Start-up brews hardware boost for Java
Published: 28 Sep 2004 09:25 BST
A Silicon Valley start-up called Azul Systems plans to start selling hardware next year designed to make it faster and more efficient to run Java programs.
The company has developed a custom processor called Vega that provides a hardware foundation for Java programs that's faster than the application server software from companies such as BEA, IBM, Oracle and Sun Microsystems that's most widely used today to run Java programs. But Azul believes the reason customers will be drawn to the hardware will be efficiency rather than acceleration.
Azul chief executive Stephen DeWitt said Azul's technology will do for Java software what networking has done for storage: let customers use a pool of resources efficiently shared by many servers. In the first half of 2005, Azul expects to sell systems with four to 16 customised processors that graft onto a customer's existing server infrastructure for running Java programs.

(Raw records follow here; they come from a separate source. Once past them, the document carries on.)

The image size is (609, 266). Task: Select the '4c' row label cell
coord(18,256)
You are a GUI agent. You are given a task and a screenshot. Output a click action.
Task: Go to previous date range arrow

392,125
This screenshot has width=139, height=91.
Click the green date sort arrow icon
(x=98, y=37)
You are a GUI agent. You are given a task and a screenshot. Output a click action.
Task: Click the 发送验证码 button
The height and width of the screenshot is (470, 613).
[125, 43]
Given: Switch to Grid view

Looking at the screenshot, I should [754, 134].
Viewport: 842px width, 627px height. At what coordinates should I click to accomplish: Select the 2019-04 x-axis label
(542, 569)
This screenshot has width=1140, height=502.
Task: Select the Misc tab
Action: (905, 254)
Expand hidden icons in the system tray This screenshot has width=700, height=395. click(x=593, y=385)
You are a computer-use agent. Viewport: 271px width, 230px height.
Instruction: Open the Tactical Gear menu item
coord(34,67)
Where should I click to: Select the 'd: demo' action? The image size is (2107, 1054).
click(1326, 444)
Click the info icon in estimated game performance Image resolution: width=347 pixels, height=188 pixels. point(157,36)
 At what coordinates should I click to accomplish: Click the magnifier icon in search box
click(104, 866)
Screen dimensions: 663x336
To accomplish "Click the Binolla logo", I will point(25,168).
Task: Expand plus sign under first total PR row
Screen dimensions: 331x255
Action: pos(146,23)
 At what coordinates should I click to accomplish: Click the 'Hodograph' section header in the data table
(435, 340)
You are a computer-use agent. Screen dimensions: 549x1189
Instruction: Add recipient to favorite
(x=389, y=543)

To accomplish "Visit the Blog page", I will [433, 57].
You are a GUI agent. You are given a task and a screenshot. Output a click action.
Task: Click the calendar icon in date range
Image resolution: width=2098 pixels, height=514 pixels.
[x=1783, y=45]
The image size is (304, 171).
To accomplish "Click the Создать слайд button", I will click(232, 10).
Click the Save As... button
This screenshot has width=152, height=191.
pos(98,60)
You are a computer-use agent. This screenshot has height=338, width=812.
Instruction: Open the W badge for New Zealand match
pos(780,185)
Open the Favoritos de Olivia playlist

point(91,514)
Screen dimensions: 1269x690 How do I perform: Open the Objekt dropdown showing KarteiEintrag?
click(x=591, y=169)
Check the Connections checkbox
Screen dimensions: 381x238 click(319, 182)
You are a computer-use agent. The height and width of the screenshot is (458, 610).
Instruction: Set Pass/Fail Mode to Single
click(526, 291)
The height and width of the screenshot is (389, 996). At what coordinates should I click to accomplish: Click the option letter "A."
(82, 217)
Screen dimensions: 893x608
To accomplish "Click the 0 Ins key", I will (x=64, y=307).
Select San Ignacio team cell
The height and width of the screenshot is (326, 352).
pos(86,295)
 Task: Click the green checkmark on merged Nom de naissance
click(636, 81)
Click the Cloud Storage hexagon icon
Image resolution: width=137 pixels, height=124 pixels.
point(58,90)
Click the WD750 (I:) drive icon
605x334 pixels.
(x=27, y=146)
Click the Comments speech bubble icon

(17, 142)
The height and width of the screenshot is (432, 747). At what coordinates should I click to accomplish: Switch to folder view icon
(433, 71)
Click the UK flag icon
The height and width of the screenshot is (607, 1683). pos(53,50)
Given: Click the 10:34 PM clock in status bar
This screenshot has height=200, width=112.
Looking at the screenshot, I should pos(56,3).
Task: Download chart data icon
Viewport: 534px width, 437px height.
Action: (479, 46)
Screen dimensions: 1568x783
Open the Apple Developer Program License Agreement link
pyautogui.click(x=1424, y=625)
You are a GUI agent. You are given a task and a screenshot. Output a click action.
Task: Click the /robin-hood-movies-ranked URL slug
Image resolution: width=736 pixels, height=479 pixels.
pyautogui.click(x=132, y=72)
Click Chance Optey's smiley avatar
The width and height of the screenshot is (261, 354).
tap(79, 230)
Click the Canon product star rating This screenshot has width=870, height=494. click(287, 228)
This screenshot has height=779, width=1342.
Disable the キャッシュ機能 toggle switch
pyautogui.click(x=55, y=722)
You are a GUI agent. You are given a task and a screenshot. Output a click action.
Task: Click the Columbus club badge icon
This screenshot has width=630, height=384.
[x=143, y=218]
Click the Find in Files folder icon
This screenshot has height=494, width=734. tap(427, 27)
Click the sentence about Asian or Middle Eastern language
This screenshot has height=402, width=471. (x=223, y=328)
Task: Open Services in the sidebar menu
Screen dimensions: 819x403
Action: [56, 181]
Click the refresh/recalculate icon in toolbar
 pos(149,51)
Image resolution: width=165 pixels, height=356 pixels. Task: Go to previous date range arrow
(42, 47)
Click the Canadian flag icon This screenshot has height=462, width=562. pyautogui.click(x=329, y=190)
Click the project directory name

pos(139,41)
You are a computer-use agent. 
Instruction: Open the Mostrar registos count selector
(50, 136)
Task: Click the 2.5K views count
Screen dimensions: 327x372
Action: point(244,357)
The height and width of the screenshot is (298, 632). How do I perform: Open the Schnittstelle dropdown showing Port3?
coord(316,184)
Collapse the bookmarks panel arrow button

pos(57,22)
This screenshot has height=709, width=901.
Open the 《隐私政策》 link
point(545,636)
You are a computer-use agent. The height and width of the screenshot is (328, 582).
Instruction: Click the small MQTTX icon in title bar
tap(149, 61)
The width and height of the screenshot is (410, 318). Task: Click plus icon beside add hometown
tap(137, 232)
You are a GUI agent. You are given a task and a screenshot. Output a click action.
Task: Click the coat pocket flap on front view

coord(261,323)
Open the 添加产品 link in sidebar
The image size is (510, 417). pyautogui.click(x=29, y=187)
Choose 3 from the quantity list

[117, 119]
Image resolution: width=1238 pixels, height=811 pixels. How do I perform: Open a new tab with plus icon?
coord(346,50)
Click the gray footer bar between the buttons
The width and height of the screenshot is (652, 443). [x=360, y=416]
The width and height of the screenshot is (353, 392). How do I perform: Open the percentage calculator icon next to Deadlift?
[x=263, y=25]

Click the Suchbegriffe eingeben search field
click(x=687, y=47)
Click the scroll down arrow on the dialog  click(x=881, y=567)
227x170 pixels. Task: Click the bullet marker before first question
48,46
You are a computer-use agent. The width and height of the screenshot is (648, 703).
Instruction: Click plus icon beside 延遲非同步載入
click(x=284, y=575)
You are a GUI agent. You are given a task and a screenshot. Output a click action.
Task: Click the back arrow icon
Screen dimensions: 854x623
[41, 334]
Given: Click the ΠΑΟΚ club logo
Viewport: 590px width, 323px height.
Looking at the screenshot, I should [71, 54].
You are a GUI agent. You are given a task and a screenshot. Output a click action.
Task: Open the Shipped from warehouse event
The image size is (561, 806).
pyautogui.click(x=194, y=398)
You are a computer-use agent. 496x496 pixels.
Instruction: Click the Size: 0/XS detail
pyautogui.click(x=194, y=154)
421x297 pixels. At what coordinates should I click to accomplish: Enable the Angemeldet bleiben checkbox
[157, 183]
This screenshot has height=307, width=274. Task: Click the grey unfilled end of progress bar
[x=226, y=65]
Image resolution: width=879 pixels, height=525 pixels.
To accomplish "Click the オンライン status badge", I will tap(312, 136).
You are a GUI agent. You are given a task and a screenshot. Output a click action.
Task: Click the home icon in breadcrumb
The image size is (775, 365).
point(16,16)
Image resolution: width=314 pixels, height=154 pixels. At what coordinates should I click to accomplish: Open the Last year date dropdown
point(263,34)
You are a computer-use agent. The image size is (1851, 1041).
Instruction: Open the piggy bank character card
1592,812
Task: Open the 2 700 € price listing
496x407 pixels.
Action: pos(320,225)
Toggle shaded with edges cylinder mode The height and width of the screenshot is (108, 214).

The devices are likely to be useful to larger companies, said RedMonk analyst Stephen O'Grady. "I think it's something of a niche most attractive to people with some pretty substantial workloads and computing needs," he said. Average Java server users, though, "are probably not going to be clamouring for this."
Selling chips to boost Java has been a business with ups and downs. Most contenders, such as Nazomi Communications, Ajile Systems and ARM, aimed for high-end mobile phones, while Sun dropped its own Java chip project.
Servers are different from mobile phones, though, and in that market customised processors are more common. Several companies offer products custom chips to accelerate Internet encryption operations, while ClearSpeed is working on chips to offload mathematical processing chores.
Java is widely used software developed by Sun that lets the same program run on many different computers. The program runs in a software environment called a Java virtual machine (JVM) -- in effect a software version of a computer that insulates the program from the varying particulars of a computer's hardware.
Moving software to hardware
Azul's Vega chip effectively moves some of that Java foundation into hardware. And because each Vega chip has 24 processing cores, a 16-processor machine can host as many as 384 Java virtual machines. "We have built massive pools of compute capacity that any application built on an application virtual machine can tap into," DeWitt said.
Azul's systems plug into existing application servers, which need a minor configuration change to direct Java programs to the Azul JVM rather than the application server's regular version. Azul is working to have its products certified with application servers from IBM and BEA Systems, which lead the market.
Azul also is working with Microsoft to obtain the support necessary to let the systems dovetail with the software colossus' .Net infrastructure, which instead of instead of the Java programming language and a JVM uses C# and the Common Language Runtime (CLR).
Working with .Net requires "absolutely no modifications to the hardware. The difference between the CLR world and the Java world is that Java is open. The CLR world is Microsoft," DeWitt said. "It requires a business relationship with Microsoft to open up that code."
Another future direction, planned for future chips, is the ability to better withstand failures, DeWitt said. Right now, if a virtual machine fails, the transactions it was working on must be restarted, but a future product will be able to keep the process alive, he said.
"We don't have transactional fault tolerance," DeWitt said. "That's something that's a logical evolution down the road."
Azul's Vega processors are a new design not based on any existing chips, DeWitt said. The company is working on a successor to the first-generation model, he added.